§ EXERCISE REQUIREMENTS:
Repeat word for word the part of the forum post on rating posts that begins with "I'm talking about" and ends after "express your disagreement.".

§ PASSAGE FOR REVIEW:
_____

I'm talking about the principle of free speech, not the legal/constitutional "freedom of speech". Respecting other people's opinions, even when you disagree with them, is a core part of that principle. This doesn't require you sitting quietly by while someone says something you don't like, but on an internet forum, we're all free to post what we want, right? So if you disagree, you're free to express your disagreement.

I just personally feel that rating posts is a poor way of doing this. It's more of a philosophical thing, and honestly has nothing to do with how people rate or don't rate me. I never used the forum rating tool even way back when I mostly posted on the EQ forum, and was well thought of as a good source of knowledge about the game. There's a reason why my title is "encyclopedia", and I used to have a green name before I shifted to almost exclusively posting about politics and whatnot.

I've always felt that the problem with any forum rating system is that it enforces cliques. Rates become less about whether people post interesting and thought provoking ideas, or useful information, and more about whether they post things that aligns with the majority of the forum. It's an interesting study in forum group dynamics really. I'm honestly more amused by how much weight other people place on such things. And, as usual, I'm more than willing to engage in discussion on any subject, even this one.


Quote:
Are you going to rage-quit gbaji? That'd be a real shame. Aside from the occasional outbursts of "DUDE!" you are a great deal less of a crybaby than any of your like-minded fellows on the internet. I mean, what would someone here have to say before you're threatening to shoot them or typing in all capital letters about how they're all going to burn in ****?

_____

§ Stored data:
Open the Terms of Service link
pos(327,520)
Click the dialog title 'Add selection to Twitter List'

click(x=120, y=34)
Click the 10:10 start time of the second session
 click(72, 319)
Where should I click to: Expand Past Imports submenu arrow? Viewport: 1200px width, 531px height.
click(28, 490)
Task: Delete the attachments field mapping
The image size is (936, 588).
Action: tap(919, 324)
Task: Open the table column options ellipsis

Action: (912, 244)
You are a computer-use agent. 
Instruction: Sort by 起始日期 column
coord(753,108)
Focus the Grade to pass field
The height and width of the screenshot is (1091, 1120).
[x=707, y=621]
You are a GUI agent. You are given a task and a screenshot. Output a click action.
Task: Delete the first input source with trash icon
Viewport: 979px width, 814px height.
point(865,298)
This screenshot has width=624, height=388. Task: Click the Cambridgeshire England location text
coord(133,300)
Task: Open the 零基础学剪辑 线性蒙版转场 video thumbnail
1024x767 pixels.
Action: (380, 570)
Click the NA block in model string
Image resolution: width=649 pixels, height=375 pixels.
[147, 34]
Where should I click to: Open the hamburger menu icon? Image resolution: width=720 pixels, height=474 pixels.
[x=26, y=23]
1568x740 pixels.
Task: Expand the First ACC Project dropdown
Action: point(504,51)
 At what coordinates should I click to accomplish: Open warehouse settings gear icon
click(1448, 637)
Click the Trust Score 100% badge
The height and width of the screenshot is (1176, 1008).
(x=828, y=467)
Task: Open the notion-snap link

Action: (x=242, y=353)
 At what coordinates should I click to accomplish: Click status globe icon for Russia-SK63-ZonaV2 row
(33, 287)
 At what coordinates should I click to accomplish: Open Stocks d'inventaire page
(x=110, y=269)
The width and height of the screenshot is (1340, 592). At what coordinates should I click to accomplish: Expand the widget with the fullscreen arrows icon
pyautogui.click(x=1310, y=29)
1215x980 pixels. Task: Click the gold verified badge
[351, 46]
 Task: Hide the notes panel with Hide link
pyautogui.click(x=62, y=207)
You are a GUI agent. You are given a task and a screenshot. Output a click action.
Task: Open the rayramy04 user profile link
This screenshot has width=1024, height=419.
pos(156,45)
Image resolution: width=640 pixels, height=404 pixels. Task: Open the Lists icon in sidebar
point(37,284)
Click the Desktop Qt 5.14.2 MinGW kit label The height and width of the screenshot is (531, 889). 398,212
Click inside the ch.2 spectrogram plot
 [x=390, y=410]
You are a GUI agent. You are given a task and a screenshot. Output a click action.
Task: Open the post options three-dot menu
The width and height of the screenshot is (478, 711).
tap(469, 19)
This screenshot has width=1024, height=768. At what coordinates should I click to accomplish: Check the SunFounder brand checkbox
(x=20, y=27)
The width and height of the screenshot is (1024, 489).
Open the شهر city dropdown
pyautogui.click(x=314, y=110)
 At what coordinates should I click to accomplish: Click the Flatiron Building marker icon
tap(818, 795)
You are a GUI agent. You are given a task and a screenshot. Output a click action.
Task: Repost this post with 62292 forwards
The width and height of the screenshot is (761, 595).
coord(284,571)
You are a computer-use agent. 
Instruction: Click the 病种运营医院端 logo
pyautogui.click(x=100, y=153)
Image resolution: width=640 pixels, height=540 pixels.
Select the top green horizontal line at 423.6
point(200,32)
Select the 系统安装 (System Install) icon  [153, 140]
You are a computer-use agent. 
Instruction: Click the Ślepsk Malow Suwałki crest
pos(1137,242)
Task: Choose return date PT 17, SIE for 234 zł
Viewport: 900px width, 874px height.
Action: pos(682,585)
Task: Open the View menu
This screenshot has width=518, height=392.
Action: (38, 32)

_____

§ EXPECTED ANSWER:
I'm talking about the principle of free speech, not the legal/constitutional "freedom of speech". Respecting other people's opinions, even when you disagree with them, is a core part of that principle. This doesn't require you sitting quietly by while someone says something you don't like, but on an internet forum, we're all free to post what we want, right? So if you disagree, you're free to express your disagreement.